A maioria da população vê-se na necessidade de vender a sua força de trabalho a troco de dinheiro. Não há outra alternativa. Desde o empregado de supermercado, até ao professor; desde o trabalhador florestal, até ao empregado de escritório, todos, com maiores ou menores salários, com maiores ou menores estudos, são proletários, na medida que a única coisa que tem para vender é a sua força de trabalho. A sociedade moderna tirou-nos todos os meios de subsistência tornando-nos totalmente dependentes do mercado, portanto do capital, do dinheiro. Isto mantem submetida grande parte da população na obrigatoriedade de trabalhar em coisas que não gostam ou francamente detestam, as quais não dão nenhum sentido à sua existência, mais do que uma rotineira alienação constante.

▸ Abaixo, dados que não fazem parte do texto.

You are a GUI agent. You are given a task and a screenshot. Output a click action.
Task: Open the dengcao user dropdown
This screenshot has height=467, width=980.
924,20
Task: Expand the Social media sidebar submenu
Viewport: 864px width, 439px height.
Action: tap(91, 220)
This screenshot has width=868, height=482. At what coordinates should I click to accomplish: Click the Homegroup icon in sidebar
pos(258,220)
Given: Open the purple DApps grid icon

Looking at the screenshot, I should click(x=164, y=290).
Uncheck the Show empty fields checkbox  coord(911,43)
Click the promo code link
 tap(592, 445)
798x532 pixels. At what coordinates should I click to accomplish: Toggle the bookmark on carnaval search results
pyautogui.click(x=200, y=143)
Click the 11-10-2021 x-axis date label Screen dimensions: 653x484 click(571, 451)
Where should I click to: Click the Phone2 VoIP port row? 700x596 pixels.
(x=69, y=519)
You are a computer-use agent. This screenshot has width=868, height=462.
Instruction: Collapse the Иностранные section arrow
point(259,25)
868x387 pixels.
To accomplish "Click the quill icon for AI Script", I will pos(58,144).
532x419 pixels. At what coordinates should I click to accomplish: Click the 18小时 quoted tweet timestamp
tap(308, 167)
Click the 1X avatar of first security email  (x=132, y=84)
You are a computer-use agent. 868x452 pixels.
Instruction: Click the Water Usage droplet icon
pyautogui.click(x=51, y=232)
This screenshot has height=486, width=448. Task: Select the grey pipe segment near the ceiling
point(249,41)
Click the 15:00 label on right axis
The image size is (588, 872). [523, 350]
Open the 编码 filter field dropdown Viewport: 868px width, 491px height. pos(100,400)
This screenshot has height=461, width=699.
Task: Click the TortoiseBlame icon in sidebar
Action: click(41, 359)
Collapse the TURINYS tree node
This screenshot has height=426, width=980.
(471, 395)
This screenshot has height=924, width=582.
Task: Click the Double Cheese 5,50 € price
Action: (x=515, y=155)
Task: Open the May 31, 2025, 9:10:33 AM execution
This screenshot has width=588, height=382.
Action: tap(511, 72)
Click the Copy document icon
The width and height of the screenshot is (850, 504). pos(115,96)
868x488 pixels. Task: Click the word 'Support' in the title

Por último, esta curta, exemplifica o chamado “fetichismo da mercadoria” uma ideia moderna que consiste na crença de que as coisas ou mercadorias aparecem do nada, esquecendo que são criações humanas. Regra geral quando queremos tomar uma chávena de chá, simplesmente pensamos onde podemos consegui-la, ou quanto custa, para poder compra-la. A caixinha de chá estará sempre  magicamente exposta nas estantes de qualquer supermercado. O que nos esquecemos é que para que essa caixinha do chá  exista tiveram que trabalhar um número importante de humanos. Os que plantaram e colheram o chá, os que fizeram as bolsitas, os que fizeram a caixinha de cartão onde vem as bolsas, os que fizeram os adubos para as plantas de chá, os que trabalharam no transporte do chá até ao supermercado, os empregados do supermercado que levaram a caixa à estante. Assim, quando compramos uma caixa de chá, temos uma cadeia de centenas ou milhares de pessoas que trabalharam para que o chá chegasse às nossas mãos. Isso é esquecido, é esquecido que tudo o que nos rodeia é produto do trabalho humano, o cual, nas sociedades actuais onde o trabalho é uma rotina desagradável, muitas vezes tornando-se em sofrimento humano. Uma verdadeira revolução será aquela que termine com o trabalho assalariado, o trabalho assalariado não dignifica, mas embrutece, desumaniza a nossa vida. Por alguma razão a palavra trabalho vem de tripaliare, que provem de tripalium, que quer dizer três paus, que era uma ferramenta de tortura para flagelar escravos em Roma. O trabalho é tortura, simplesmente.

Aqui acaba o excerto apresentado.